We are halfway into what looks like a 30-year project. The goals are simple without humility: to transform the building industry, to make houses accessible to everyone and to put meaning and integrity into people's lives.
We have created in Oregon Cob an almost free building material almost anyone can manufacture for themselves. It has fluidity of form; it is healthy, non-polluting and local. The buildings it inspires are sculptural, snug and permanent. Our work with roundwood carpentry could reduce lumber wastage and add strength to roofs and woodwork, and the rockwork renaissance offers substantial foundations, floors and features.
Now we know how to build natural, non-toxic, beautiful houses at very low cost. We can train most people to build with cob in a week; in a month, they have the confidence to create their own house, with their own hands and feet. Building sites are available aplenty with no need to borrow money or amass huge savings. Public demand constantly increases.
Next we need to overcome the last entrenched bottleneck: the greed of corporate commerce and the vigilance of its bodyguards, the governmental regulators of how we supply our own shelter.

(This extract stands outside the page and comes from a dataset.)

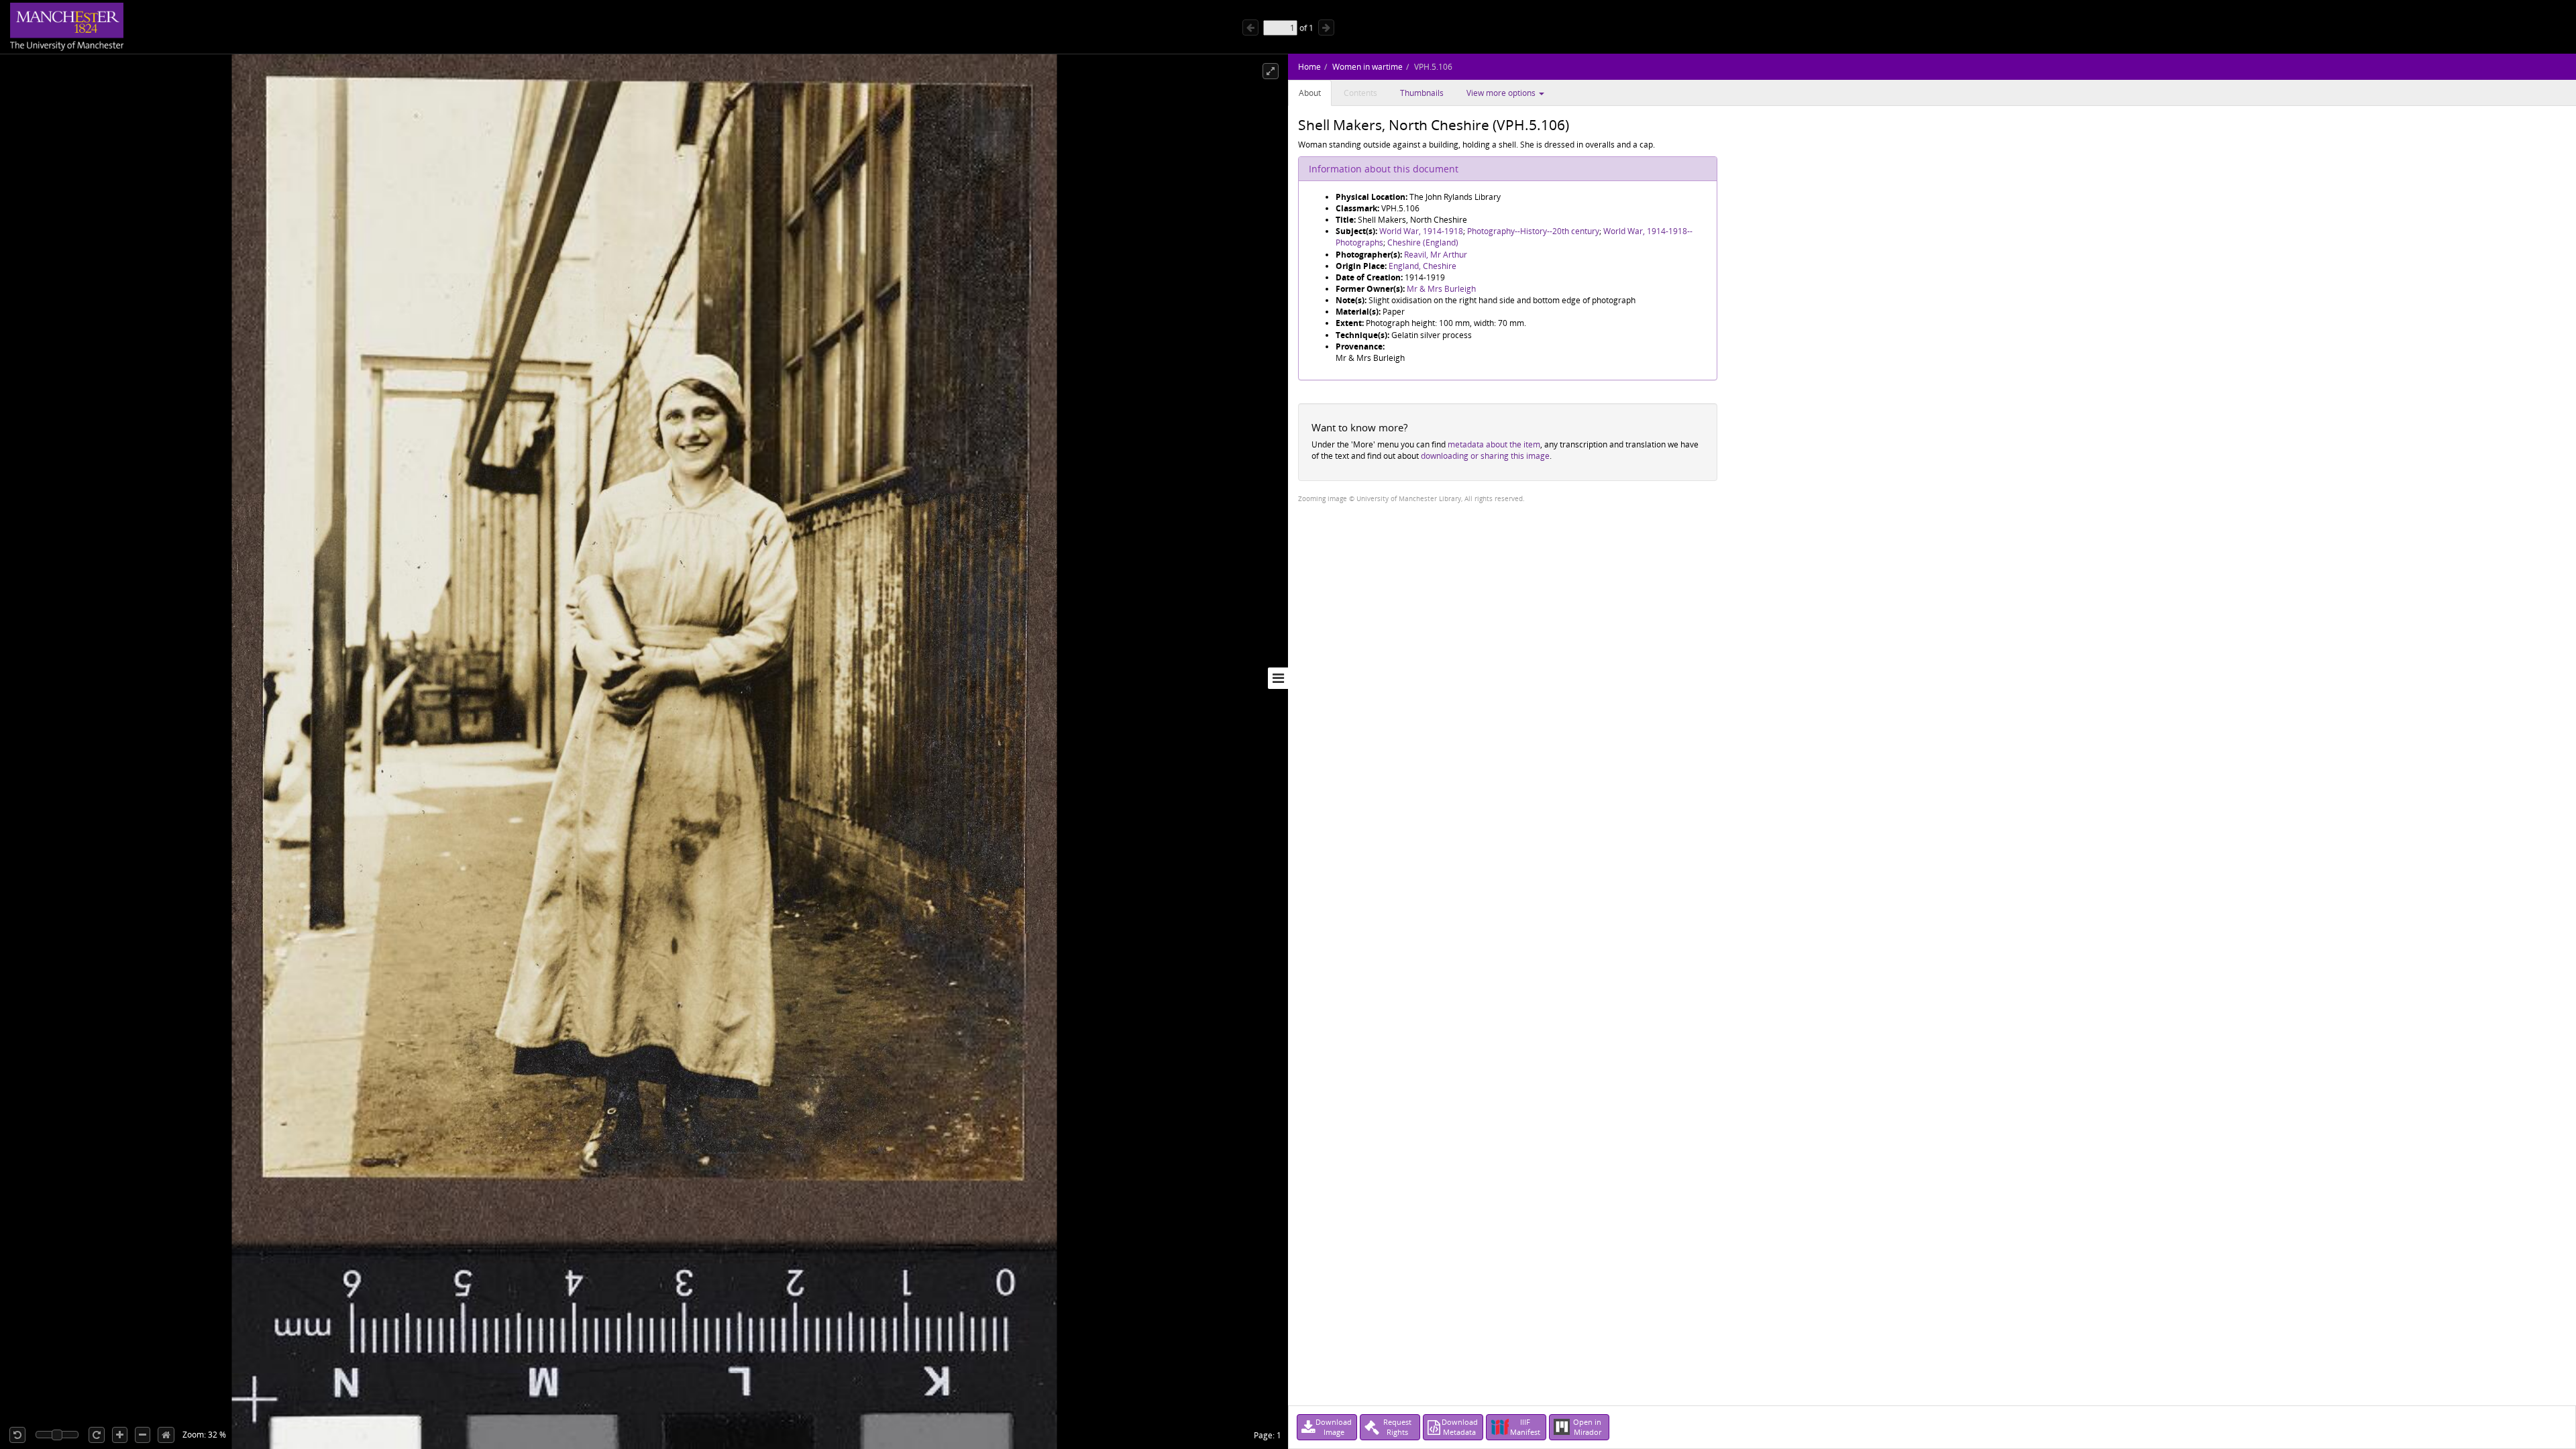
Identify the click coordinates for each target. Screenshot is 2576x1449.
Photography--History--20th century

Working or living in earth is healthy in the healthiest way. It builds physical strength and self-confidence as people realize they can build most parts of their own home, without expensive and intimidating tools, without lots of money, with minimal training. We have trained 3 year olds, people in their 70s, a man with one leg, a woman with an "incurable" heart condition; all are now able to build their own homes. For the first time many people see a way out of the 30-year mortgage trap. They can get out of jobs they hate, be at home more, play with their kids. They can escape from mindless consumerism.
This past few years we have founded the North American School for Natural Building in Coquille, Oregon where we now host workshops. We have ventured into very cold climates, Northern Denmark and Central Ontario, experimenting with cob/strawbale sandwich walls. Our work with cob courtyard walls has expanded; our home and office now has 150 feet of completed walls 4-7 feet high with three cob buildings attached. Research continues into the beneficial effects of living in curvilinear space.